* **Brief**: Report all lines from the entries below in which "Daily" appears.

* **Records for this task**:
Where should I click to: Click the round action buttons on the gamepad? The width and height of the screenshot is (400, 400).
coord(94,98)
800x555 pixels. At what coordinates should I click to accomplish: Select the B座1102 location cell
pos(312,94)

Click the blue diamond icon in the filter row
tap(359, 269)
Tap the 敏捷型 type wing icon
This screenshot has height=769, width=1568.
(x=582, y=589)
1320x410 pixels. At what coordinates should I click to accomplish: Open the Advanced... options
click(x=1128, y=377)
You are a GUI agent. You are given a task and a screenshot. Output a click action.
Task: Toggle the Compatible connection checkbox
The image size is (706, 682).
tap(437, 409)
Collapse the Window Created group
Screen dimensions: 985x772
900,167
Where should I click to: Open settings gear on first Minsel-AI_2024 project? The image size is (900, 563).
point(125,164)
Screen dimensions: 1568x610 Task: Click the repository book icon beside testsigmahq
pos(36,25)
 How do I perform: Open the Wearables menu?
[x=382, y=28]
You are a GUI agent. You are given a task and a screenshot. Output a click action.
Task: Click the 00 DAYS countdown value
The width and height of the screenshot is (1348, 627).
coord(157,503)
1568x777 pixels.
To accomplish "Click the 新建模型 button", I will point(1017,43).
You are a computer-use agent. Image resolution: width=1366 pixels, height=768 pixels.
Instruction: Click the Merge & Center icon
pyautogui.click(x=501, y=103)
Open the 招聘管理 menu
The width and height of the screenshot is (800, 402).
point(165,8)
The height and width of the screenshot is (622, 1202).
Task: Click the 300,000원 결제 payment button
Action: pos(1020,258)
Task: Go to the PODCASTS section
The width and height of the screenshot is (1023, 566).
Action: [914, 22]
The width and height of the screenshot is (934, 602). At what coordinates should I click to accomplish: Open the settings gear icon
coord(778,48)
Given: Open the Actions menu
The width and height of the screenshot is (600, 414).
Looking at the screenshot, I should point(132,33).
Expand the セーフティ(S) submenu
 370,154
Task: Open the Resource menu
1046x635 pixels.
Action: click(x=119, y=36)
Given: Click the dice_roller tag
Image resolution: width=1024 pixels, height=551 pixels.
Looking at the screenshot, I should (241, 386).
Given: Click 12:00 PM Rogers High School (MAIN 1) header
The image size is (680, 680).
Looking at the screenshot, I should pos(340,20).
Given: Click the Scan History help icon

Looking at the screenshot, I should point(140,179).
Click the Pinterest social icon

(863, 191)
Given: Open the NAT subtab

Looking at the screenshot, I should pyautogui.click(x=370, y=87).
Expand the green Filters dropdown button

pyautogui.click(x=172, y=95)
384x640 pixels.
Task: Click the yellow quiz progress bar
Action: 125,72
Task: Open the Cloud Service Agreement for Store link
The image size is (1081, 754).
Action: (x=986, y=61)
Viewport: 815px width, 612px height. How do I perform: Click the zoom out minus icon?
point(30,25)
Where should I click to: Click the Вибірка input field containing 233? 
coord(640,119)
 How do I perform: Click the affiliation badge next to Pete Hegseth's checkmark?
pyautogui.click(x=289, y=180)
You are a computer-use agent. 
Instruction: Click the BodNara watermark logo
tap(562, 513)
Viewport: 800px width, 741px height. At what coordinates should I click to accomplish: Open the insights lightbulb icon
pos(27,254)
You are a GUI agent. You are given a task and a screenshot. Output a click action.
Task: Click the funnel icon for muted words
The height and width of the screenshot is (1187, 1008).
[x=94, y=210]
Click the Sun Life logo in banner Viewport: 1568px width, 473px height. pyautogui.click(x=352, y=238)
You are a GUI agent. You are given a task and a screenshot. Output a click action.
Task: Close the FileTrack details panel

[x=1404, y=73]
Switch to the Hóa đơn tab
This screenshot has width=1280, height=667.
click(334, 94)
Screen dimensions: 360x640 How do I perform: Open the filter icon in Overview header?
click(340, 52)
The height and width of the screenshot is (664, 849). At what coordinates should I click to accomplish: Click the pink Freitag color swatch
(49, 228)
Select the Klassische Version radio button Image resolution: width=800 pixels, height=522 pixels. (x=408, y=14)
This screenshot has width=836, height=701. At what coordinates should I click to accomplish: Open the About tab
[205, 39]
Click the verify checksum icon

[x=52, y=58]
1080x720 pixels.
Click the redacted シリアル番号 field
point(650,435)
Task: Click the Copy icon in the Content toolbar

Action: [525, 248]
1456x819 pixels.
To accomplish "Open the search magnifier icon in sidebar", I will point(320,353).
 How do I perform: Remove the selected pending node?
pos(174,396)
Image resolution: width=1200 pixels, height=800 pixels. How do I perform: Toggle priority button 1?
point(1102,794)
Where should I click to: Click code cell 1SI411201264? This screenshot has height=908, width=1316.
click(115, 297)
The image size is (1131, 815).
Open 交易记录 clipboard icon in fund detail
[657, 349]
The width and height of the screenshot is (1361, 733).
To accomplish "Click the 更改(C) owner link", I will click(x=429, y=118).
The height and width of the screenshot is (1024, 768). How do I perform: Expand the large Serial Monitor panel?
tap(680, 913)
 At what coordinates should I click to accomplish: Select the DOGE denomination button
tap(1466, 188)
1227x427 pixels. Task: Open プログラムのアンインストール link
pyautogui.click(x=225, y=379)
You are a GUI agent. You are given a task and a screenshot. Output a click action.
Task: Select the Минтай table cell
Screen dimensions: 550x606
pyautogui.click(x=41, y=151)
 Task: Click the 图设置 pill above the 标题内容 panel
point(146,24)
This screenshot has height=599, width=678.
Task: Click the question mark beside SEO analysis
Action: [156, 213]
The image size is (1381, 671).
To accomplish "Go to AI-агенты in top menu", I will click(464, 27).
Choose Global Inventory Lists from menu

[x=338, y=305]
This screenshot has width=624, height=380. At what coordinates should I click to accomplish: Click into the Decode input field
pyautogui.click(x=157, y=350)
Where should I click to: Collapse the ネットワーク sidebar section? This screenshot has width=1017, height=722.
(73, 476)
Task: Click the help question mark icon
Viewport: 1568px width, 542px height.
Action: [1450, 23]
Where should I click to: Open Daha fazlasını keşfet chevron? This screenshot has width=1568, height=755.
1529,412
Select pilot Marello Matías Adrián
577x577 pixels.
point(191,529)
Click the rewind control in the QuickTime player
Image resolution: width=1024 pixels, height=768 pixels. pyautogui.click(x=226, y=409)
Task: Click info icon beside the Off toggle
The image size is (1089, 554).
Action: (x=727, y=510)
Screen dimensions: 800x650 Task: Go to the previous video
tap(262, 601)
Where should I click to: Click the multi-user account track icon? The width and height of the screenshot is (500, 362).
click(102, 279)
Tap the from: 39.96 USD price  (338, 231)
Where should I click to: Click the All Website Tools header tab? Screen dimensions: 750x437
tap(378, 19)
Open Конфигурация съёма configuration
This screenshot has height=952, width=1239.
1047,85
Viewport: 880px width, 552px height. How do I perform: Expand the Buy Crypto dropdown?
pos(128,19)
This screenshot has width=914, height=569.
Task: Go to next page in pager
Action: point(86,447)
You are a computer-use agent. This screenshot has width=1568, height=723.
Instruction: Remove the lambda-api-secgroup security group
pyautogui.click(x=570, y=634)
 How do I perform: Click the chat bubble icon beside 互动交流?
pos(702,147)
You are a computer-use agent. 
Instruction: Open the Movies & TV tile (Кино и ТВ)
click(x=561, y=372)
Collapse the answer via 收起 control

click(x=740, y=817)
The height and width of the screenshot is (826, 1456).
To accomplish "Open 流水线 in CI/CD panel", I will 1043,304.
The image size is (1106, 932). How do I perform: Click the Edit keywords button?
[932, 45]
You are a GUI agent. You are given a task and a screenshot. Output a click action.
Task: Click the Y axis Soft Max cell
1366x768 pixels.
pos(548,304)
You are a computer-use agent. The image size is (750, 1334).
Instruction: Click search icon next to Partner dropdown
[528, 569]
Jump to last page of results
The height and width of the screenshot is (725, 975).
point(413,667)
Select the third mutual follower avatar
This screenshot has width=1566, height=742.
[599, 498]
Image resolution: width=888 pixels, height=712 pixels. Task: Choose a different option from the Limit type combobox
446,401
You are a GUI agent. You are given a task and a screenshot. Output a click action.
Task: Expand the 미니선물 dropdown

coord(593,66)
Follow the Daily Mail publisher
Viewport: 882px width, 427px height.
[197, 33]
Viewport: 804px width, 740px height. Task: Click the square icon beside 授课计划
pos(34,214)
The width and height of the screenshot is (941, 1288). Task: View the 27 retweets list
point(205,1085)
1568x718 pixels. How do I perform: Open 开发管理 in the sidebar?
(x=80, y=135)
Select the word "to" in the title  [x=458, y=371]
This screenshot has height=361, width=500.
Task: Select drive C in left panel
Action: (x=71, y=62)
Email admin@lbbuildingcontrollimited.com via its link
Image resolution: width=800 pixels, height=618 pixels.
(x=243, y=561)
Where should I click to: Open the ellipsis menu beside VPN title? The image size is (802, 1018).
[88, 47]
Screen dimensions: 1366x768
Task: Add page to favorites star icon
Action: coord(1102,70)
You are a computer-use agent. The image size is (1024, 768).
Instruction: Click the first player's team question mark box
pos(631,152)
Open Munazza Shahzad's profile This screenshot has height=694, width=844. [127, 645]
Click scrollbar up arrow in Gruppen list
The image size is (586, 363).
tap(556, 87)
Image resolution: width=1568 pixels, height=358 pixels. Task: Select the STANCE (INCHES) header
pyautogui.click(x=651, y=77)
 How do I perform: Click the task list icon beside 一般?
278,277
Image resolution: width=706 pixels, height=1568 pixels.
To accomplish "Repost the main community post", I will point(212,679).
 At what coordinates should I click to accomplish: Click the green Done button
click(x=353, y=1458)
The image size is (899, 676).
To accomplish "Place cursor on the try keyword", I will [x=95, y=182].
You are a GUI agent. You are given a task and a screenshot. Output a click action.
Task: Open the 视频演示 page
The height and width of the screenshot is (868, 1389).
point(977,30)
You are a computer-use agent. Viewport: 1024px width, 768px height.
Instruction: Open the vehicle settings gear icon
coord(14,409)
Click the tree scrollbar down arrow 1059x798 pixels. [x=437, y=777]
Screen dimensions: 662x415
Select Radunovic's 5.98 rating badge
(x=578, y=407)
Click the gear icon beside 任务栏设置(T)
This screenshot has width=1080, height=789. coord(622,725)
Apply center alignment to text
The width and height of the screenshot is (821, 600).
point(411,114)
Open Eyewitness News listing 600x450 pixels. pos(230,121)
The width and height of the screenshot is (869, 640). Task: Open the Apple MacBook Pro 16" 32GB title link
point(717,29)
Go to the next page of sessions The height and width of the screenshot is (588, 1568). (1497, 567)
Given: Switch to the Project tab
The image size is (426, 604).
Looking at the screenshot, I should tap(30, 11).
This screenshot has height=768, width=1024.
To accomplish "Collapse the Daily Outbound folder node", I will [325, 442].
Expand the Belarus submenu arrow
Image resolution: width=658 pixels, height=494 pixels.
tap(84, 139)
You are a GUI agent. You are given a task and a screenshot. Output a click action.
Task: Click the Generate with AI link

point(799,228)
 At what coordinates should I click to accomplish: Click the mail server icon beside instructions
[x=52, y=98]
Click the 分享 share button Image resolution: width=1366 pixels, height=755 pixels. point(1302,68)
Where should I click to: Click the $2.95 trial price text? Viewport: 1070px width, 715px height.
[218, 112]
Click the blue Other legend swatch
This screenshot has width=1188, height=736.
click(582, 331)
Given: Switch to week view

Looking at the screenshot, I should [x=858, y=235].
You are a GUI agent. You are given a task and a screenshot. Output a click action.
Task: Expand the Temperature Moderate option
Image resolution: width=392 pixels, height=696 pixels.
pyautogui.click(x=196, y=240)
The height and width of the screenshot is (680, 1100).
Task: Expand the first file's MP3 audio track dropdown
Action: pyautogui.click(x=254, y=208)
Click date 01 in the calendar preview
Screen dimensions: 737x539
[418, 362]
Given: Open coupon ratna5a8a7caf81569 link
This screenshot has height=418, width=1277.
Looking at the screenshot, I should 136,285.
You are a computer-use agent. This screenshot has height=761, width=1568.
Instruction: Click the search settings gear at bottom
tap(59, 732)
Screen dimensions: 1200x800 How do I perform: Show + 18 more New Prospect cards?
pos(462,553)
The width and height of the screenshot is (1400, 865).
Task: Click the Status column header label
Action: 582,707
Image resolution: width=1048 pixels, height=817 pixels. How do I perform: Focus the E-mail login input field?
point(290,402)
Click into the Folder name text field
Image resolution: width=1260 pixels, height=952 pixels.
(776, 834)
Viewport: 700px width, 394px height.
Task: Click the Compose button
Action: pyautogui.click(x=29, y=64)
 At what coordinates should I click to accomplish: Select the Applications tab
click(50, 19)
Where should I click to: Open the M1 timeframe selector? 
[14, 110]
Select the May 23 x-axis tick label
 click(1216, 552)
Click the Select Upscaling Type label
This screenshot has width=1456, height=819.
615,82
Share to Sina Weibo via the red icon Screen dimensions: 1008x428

* **Solved problem**:
Follow the Daily Mail publisher
To accomplish "Collapse the Daily Outbound folder node", I will [325, 442].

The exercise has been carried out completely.